EXERCISE INSTRUCTIONS >>
Rewrite the rows starting at the line containing "1200x695 pixels. At" and ending at the line containing "tap(663, 395)", changing "quantity" to "date" and keeping everything else the same. Leave the picture out of your answer.
==== SOURCE MATERIAL
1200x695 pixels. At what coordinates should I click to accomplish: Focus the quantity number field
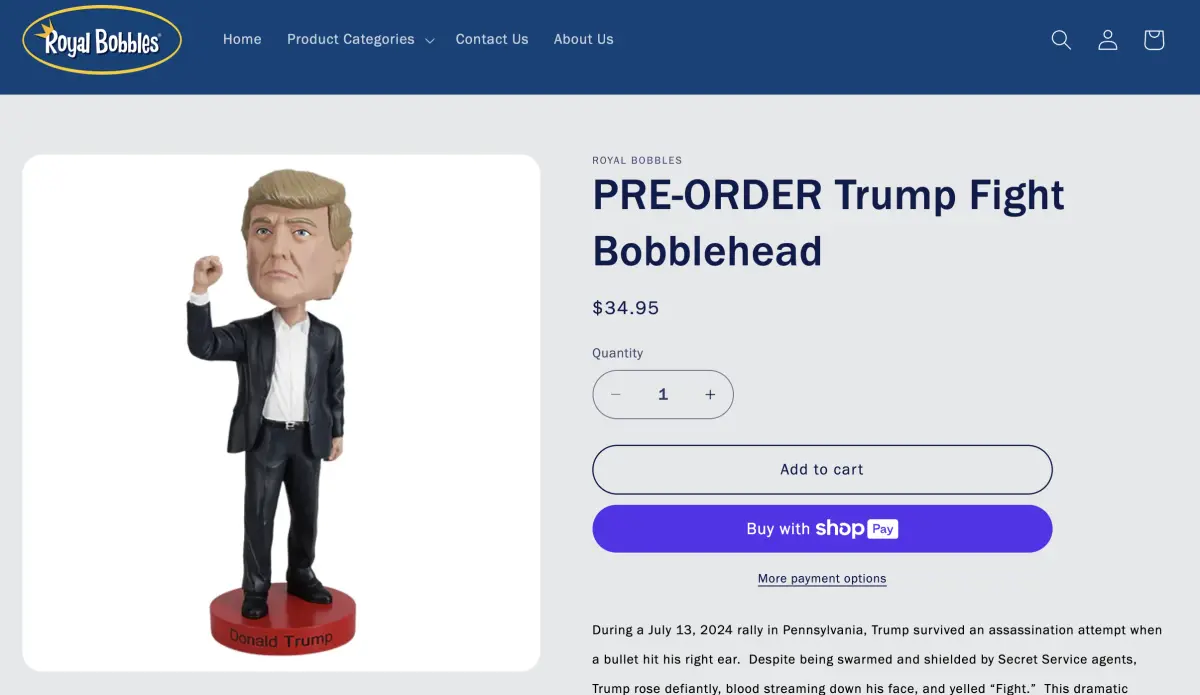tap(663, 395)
========
==== SOURCE MATERIAL
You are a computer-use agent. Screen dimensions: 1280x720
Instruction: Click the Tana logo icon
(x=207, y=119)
========
THE RESPONSE >>
1200x695 pixels. At what coordinates should I click to accomplish: Focus the date number field
tap(663, 395)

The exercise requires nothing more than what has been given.